Sunday, December 16, 2012

Some thoughts on the unthinkable

In 1999, I was a graduate student at Northern Illinois working toward certification as an English teacher. One April evening, the class I was taking did not did not have the usual discussion on curriculum and pedagogy. We talked instead on the tragic news of the day. Among other topics, our instructor asked us if the horrific shooting at Columbine High School affected our desire to become teachers. My answer was impulsive, but true. I wanted to teach more than ever. Honestly, I can't remember what my exact explanation was in the moment, but I know I that day moved me from looking at teaching as a job and into seeing it as a vocation. Unfortunately, it also made it very real that schools were not safe from the world's evils. A few years later, I stood in my own classroom flipping through the school's "incident manual" and thinking through ways that I could possibility protect students of my own in a similar, horrible situation. Then NIU itself suffered through a tragic shooting and the feeling was not just "How could this happen?" but also, "Why, here? Why so close to home?"

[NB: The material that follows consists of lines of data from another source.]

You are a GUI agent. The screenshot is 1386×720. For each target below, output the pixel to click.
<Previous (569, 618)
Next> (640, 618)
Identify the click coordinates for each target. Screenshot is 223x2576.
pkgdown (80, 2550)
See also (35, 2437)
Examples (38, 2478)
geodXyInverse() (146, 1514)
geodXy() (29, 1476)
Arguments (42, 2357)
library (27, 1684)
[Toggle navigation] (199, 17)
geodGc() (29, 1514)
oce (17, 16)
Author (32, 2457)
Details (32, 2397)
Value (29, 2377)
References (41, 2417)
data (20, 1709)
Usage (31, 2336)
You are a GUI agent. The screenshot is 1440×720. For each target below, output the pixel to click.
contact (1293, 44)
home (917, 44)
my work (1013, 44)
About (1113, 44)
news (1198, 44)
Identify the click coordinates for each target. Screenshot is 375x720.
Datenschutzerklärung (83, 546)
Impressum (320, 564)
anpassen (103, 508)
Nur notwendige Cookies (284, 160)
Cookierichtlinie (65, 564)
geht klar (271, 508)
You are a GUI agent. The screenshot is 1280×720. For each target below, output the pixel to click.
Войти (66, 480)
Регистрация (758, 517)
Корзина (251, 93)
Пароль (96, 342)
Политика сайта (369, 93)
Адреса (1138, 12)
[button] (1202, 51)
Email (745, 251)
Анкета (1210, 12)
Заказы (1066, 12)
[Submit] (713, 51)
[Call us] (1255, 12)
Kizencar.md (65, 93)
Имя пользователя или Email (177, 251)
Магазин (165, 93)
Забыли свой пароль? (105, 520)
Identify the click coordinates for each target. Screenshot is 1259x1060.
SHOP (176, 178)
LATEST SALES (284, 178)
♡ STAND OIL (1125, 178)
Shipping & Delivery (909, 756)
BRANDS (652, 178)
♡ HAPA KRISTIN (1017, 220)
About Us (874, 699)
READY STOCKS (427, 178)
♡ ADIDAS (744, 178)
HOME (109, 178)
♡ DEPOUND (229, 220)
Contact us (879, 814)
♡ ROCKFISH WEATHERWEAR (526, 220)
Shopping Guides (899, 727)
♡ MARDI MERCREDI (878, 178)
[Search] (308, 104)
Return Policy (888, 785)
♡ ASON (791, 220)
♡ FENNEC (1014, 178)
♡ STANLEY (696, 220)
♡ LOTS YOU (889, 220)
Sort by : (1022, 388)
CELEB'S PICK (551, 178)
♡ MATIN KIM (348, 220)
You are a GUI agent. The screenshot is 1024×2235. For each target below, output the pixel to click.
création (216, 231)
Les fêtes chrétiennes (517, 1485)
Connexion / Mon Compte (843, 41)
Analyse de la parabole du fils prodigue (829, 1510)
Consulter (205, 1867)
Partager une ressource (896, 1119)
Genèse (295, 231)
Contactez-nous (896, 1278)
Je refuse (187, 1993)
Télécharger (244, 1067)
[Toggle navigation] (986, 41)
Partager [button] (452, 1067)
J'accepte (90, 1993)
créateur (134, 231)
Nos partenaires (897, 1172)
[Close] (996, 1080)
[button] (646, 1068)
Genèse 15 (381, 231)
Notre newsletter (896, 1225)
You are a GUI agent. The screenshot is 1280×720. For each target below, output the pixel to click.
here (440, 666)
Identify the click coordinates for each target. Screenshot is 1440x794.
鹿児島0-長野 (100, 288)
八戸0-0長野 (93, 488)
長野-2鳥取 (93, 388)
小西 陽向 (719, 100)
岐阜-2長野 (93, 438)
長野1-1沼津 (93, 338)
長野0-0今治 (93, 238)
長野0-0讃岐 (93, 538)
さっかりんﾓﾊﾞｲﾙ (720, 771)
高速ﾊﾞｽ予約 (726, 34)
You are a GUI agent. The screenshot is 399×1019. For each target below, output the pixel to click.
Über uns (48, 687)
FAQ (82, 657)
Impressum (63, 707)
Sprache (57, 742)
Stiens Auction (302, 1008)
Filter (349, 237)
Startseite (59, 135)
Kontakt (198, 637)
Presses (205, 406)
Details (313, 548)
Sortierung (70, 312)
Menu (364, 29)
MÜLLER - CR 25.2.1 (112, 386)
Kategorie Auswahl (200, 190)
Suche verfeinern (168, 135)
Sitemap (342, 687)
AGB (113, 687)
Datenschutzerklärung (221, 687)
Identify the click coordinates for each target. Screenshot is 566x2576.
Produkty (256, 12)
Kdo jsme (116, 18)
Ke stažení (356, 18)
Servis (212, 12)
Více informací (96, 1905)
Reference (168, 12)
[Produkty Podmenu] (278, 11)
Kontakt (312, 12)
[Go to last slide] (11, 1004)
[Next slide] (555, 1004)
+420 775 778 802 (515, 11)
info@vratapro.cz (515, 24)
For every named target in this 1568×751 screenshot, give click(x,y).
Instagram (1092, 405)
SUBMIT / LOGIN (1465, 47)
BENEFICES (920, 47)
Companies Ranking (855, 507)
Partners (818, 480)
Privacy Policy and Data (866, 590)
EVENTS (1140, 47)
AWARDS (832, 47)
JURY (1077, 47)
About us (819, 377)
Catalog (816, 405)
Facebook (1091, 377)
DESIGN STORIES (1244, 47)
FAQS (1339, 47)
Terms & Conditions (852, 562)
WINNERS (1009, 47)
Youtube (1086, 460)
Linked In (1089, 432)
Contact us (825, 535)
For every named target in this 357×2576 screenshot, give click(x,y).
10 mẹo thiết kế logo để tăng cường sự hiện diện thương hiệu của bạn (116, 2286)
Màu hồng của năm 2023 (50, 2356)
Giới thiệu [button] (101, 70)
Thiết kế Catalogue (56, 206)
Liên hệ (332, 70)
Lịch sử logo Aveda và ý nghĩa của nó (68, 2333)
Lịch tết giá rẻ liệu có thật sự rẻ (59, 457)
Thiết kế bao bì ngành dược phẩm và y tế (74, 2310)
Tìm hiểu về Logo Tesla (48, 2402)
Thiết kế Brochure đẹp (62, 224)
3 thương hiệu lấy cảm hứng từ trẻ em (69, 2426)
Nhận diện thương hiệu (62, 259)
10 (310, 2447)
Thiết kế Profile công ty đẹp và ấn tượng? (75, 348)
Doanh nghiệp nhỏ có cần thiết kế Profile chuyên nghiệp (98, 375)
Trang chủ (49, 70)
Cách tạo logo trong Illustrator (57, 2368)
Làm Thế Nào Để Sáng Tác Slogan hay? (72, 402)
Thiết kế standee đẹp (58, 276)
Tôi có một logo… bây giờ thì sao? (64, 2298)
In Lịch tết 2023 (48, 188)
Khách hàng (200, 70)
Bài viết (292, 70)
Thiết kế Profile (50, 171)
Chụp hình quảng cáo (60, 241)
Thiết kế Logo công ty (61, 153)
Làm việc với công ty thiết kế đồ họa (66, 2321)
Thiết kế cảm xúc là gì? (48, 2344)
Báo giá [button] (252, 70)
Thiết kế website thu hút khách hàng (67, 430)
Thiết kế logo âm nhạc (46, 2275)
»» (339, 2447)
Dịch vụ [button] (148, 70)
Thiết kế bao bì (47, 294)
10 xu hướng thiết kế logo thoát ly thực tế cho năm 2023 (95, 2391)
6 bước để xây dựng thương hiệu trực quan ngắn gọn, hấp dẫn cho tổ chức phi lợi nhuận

Friday's violence in Connecticut was not physically close to home, but the grief it brings is so physically real. Those children, those beautiful, sweet children, were the same age Erik and his friends. I think I heard the beginning of the news on the radio early in the day, but it didn't register in my mind what the announcers were saying. Thinking it was about the recent mall shooting in Colorado, I turned off the station quickly, as I usually do when any of my kids are in the car and news of violence is reported. Just before heading out to pick up Erik at the end of the school day, I checked my email. The public schools sent out a message recommending ways to address the situation in Connecticut with children. Confused, I checked the news. And then I started crying. I did not wait in the car line to pick up Erik. I parked and stood where his class lines up. I watched the faces of other moms and dads who were all visibly distracted and upset, but trying to keep their emotions out of view of the kids. I took Erik's hand as soon as I saw him and we all went home, where -- for once -- I ignored the clutter and I sat with my kids. There were not enough hugs, kisses or books to be read to satisfy me.

Almost every night, I end William's bedtime routine by singing the last verse of "Away in a Manger" If you've forgotten, it goes like this: "Be near me, Lord Jesus/ I ask thee to stay/ Close by me forever/ And love me, I pray./ Bless all the dear children/ in thy tender care/ And take us to heaven/ to live with thee there." Saturday night Anna was in the Preschool Christmas Worship service (with a cute little sheep hat, singing every word right in the center of the stage). This morning, Erik was in his Sunday School Christmas service (as a wise man, who sang almost every word, when he wasn't grinning at his friends, the shepherds). In both services, the kids and congregation sang "Away in a Manger." Both times, I first thought it was sweet that William  seemed to think we were all trying to sing him to sleep. By the second verse, though, I was crying. I was crying for the children and teachers who won't be celebrating Christmas, or any other holiday, with their families. And I was crying because I can't protect my children. I can do my very best to take care of them when they are sick, to make them fasten their seat belts, to teach them not to talk to strangers. Their school will lock the doors and use every safety procedure. It may not be enough.

The thought of letting any of the kids out of my sight is now terrifying. Erik and Jamieson went to the final event of his Lego club Saturday morning, a big open house and competition. When I got there and saw a police car parked by the entrance I felt relieved that someone there could keep all the kids safe. Then the squad car drove away and I wondered if the dads manning the entrances really knew what they were doing. Sunday morning during church, William got squirmy and I was about to take him to the nursery, but I just couldn't. I wanted to hold him and listen to Pastor try to assure us that God really is in control, not worry about who might be coming in to the building and walking down the hall. In the morning, every parent in America has to let their child go to school and trust that it will be okay. We will see them again. We will serve snacks and dinner, and do homework and argue over how much computer time is okay and read to them and tuck them in with a kiss. Please, God. Please bring home safely. Every last child.

I will take Erik to school. I will not drop him off in the car line. I will walk him to the classroom. I will give him a hug. I will exchange glances with other moms that say we will be praying for all of them all day. I will try to fill my day with business so I can stand the wait till he comes home. I will pray and pray and pray. I will pray God protects my child. I will pray God gives his teachers wisdom and courage. I will pray for the peace of the families grieving right now. I will pray that God gives me peace, too, because I  know that He loves all these children more than even moms and dads. I know they really belong to Him. I also know that He gave them to us to take care of. We love them. I love my children more than my very own life. And I do not want to give them up. Ever. Please, God, help us all.


1 comment:

  1. So well written, as always. I feel the exact same way. I honestly didn't want to let them go this morning. Knowing not even the smallest child is really safe from the evils of this world. My heart is breaking for those families. And I can't stop weeping. There were SO many extra hugs and kisses over the weekend. Sometimes I would just sit and stare at them. So sweet. So innocent. Giddy with holiday excitement. I am lucky and blessed beyond words.